ザシキワラシ又女の児なることあり。同じ山口なる旧家にて山口孫左衛門と云ふ家には、童女の神二人いませりと云ふことを久しく言伝へたりしが、或年同じ村の何某と云ふ男、町より帰るとて留場の橋のほとりにて見馴れざる二人のよき娘に逢へり。物思はしき様子にて此方へ来る。お前たちはどこから来たと問へば、おら山口の孫左衛門が処から来たと答ふ。此から何処へ行くのかと聞けば、それの村の何某が家にと答ふ。その何某は稍半離れたる村にて、今も立派に暮せる豪農なり。さては孫左衛門が世も末だなと思ひしが、それより久しからずして、此家の主従二十幾人、茸の毒に中りて一日のうちに死に絶え、七歳の女の子一人を残せしが、其女も亦老いて子無く、近き頃病みて失せたり。

                           「遠野物語18」

ーーーーーーーーーーーーーーーーーーーーーーーーーーーーーーーーーーーー
毒キノコを食べて全滅した時、よその家に遊びに行って難を逃れた女の子の名をミナと言い、当時は六歳であった。

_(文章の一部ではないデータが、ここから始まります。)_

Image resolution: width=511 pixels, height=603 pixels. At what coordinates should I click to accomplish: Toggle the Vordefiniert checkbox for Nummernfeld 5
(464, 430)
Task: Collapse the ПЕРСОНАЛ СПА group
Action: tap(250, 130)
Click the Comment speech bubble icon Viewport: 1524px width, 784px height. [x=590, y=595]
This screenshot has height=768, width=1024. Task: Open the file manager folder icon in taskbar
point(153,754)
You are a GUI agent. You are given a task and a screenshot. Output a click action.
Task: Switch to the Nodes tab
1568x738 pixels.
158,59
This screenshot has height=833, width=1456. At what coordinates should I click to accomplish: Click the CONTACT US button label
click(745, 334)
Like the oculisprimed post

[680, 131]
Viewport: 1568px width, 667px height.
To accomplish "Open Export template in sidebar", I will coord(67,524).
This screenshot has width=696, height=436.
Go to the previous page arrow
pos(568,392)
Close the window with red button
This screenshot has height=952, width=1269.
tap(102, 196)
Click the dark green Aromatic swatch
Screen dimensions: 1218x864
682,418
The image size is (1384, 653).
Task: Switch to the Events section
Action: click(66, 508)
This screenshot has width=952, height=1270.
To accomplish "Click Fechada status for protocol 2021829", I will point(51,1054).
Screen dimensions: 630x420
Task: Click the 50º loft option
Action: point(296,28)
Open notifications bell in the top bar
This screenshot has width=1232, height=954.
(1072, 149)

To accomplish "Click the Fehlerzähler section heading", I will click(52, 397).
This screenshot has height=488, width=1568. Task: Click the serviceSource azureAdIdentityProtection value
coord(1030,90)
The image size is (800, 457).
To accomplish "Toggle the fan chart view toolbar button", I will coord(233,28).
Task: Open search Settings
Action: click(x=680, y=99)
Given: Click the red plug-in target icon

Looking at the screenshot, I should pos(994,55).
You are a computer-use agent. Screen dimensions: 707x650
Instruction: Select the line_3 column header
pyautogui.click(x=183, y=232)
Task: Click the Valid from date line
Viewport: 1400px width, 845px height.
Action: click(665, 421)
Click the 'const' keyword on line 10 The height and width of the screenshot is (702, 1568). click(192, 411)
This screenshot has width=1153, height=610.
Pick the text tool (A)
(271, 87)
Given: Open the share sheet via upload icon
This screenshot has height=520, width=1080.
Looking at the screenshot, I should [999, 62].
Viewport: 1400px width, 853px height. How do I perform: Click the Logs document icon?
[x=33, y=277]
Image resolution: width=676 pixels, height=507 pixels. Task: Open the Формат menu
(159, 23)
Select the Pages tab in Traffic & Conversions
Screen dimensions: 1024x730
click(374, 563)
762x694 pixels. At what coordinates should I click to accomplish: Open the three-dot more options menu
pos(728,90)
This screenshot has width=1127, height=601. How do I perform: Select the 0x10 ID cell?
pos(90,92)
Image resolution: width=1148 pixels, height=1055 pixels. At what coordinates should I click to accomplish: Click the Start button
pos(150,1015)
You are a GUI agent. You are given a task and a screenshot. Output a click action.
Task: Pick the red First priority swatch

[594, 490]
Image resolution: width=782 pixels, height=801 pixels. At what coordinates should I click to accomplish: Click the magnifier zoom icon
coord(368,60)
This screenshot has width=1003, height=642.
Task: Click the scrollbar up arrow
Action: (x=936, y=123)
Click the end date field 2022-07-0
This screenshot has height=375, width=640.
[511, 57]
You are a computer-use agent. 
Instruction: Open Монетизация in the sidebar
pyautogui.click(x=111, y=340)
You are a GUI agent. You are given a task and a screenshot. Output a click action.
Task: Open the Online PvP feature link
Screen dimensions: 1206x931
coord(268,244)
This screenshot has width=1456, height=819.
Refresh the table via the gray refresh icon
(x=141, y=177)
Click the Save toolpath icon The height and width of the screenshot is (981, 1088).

晩年はオミナ婆と呼ばれていた。子供は居なかった為に養子を貰って家系は継がれたが、血筋は絶えてしまったようだ。

ところで解せないのは、山口孫左衛門の滅びた前兆にザシキワラシが家から出て行った事だ。「遠野物語21」でもわかる様に、山口孫左衛門は狐によって家を富ます術を得ようとしていた。また、山口家の歴代の戒名に金や鉄の名が記されているのは、代々山師を生業としていたからだとされている。稲荷は鋳成でもある事から、山口孫左衛門が信仰するのも理解できる。その山口孫左衛門の家系は、現在のダンノハナにあった山口館の開祖から始まったとされ、孫左衛門で三十六代目であったそうな。
「遠野物語18(栄枯盛衰)」_f0075075_1330256.jpg

その山口館があったダンノハナから見れば、対岸にはデンデラ野があり、眼下に孫左衛門の屋敷がある。対岸のデンデラ野の奥には、山口孫左衛門の祀る稲荷社と妖狐の墓がある。妖狐の墓は先代が埋葬したものであり、その傍らに稲荷社がある。これから考えても、山口孫左衛門は山口全体を支配していたのだろう。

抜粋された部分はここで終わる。